(Saved entries)
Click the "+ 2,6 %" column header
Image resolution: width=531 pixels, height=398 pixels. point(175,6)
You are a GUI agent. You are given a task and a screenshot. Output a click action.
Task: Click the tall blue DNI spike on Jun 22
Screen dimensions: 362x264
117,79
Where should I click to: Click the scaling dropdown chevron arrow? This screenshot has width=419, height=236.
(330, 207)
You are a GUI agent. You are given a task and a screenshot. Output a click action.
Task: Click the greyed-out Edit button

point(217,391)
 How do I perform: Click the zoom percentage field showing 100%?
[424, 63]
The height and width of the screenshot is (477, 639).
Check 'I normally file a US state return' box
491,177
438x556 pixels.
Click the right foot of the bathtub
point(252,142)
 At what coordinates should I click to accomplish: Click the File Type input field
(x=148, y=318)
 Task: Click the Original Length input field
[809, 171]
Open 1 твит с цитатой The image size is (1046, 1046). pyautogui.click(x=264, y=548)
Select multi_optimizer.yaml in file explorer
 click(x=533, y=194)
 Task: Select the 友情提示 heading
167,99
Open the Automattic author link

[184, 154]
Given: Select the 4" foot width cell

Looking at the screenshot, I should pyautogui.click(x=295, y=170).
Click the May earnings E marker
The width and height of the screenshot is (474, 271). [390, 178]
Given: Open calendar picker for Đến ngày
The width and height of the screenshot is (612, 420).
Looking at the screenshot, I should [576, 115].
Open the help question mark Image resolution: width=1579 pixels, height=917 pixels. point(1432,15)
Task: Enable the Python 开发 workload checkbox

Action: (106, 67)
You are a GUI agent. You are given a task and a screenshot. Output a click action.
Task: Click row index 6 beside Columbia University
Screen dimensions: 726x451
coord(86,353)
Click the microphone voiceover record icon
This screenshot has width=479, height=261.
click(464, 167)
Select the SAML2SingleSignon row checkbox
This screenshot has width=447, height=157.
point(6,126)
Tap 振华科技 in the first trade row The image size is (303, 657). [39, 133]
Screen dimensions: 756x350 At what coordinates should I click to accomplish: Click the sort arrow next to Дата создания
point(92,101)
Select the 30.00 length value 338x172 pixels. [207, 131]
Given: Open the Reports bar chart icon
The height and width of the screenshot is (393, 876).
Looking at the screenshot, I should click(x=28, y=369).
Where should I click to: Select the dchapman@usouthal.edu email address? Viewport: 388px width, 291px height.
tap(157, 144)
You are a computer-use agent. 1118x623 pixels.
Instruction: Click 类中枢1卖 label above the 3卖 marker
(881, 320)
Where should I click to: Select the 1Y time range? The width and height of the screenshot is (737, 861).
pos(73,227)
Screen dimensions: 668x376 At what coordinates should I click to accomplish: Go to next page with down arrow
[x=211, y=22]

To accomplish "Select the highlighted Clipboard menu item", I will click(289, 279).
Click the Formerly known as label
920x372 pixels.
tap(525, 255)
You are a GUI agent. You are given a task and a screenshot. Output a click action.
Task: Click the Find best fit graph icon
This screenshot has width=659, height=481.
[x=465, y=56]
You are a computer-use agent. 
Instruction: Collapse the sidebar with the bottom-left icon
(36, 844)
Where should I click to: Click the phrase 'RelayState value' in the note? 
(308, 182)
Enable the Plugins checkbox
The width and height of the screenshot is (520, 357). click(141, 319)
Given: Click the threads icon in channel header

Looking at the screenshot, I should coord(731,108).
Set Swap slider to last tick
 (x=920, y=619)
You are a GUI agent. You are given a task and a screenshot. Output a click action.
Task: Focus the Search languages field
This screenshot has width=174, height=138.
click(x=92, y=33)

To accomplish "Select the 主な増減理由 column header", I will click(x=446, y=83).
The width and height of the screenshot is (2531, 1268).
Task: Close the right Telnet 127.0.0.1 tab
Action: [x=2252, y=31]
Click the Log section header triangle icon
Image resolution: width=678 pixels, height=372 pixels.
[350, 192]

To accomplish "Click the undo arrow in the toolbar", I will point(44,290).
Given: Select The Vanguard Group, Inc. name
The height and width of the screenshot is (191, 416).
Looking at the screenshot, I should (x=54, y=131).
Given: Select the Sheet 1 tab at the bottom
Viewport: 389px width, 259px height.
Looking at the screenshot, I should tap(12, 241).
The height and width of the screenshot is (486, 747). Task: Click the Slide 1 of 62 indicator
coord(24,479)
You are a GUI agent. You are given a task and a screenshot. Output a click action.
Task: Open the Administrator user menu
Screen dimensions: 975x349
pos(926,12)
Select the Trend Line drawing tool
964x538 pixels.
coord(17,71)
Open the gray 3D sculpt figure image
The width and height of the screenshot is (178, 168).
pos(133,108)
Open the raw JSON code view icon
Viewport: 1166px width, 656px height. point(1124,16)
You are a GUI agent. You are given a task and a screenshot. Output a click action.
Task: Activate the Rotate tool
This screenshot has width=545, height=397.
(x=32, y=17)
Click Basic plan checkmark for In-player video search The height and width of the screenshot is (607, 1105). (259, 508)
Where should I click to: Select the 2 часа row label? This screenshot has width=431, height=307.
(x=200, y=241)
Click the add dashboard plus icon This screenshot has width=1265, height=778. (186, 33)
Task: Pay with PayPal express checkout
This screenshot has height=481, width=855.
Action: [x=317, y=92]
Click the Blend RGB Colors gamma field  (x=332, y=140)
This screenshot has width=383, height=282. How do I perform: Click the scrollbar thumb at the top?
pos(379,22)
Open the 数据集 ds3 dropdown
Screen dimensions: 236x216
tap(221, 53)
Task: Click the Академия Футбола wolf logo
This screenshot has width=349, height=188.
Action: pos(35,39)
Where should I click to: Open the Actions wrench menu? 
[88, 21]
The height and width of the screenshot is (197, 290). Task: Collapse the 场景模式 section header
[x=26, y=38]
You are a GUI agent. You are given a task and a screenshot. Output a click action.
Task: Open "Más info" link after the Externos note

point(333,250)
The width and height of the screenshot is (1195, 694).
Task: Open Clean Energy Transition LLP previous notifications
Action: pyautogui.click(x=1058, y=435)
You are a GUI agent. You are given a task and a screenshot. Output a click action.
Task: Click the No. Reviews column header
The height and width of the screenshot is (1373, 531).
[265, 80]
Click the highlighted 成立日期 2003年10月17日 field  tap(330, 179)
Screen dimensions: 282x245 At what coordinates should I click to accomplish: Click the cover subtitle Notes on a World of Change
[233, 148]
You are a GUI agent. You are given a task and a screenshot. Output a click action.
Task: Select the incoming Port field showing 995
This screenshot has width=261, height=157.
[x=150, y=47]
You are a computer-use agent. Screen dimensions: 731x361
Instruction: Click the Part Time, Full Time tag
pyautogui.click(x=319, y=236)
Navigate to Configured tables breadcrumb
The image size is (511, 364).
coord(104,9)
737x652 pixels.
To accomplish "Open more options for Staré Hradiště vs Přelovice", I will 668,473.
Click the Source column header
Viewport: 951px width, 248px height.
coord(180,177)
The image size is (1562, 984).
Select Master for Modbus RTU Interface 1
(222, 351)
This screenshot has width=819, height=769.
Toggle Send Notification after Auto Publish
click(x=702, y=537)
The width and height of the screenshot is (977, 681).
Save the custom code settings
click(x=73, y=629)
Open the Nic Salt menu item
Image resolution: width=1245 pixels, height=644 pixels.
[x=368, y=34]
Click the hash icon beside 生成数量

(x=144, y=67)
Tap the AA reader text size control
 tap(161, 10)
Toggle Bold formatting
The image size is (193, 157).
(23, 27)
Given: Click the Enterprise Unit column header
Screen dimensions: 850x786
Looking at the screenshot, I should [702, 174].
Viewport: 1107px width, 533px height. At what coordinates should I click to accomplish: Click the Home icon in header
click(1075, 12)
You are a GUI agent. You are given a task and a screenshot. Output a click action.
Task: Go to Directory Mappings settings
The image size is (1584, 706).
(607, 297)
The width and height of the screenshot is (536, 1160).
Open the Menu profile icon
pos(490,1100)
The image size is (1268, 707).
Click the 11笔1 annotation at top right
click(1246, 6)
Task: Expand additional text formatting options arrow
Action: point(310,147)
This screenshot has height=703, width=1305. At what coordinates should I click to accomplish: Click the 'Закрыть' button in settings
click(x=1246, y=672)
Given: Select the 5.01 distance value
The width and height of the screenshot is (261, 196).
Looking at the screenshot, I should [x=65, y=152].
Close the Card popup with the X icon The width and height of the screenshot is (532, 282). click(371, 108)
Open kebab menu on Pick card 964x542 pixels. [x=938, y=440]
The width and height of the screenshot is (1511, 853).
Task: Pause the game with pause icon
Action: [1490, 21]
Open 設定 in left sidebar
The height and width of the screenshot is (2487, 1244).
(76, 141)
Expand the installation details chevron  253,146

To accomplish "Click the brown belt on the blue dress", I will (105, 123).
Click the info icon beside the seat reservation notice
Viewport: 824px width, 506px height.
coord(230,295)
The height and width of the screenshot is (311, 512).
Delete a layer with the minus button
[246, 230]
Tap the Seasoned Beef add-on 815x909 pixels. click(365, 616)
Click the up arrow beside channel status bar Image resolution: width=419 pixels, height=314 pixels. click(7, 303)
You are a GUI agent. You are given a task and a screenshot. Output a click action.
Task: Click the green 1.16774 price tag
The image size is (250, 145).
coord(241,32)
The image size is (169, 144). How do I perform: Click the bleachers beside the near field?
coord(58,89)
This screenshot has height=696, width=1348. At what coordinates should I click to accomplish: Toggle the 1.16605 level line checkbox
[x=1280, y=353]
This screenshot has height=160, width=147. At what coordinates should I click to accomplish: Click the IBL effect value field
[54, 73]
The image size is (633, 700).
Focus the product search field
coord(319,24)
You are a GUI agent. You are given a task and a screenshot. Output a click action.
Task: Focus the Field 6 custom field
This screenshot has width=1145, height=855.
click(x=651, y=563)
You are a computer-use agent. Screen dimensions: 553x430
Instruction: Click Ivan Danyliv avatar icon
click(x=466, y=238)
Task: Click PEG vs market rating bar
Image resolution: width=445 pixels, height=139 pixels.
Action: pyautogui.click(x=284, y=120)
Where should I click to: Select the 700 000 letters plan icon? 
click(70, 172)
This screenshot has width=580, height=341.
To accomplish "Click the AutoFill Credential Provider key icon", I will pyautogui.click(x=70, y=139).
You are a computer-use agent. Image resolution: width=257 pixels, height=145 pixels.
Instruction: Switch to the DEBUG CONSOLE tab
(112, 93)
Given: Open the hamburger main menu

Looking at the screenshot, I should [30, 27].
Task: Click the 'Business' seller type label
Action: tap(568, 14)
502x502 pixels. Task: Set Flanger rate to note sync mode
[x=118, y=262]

TASK TO CARRY OUT » If a line of the data contains "computer", copy it out.

YOUR RESPONSE »
You are a computer-use agent. 1118x623 pixels.
You are a computer-use agent. 
You are a computer-use agent. Screen dimensions: 731x361
You are a computer-use agent. Screen dimensions: 553x430
You are a computer-use agent. Image resolution: width=257 pixels, height=145 pixels.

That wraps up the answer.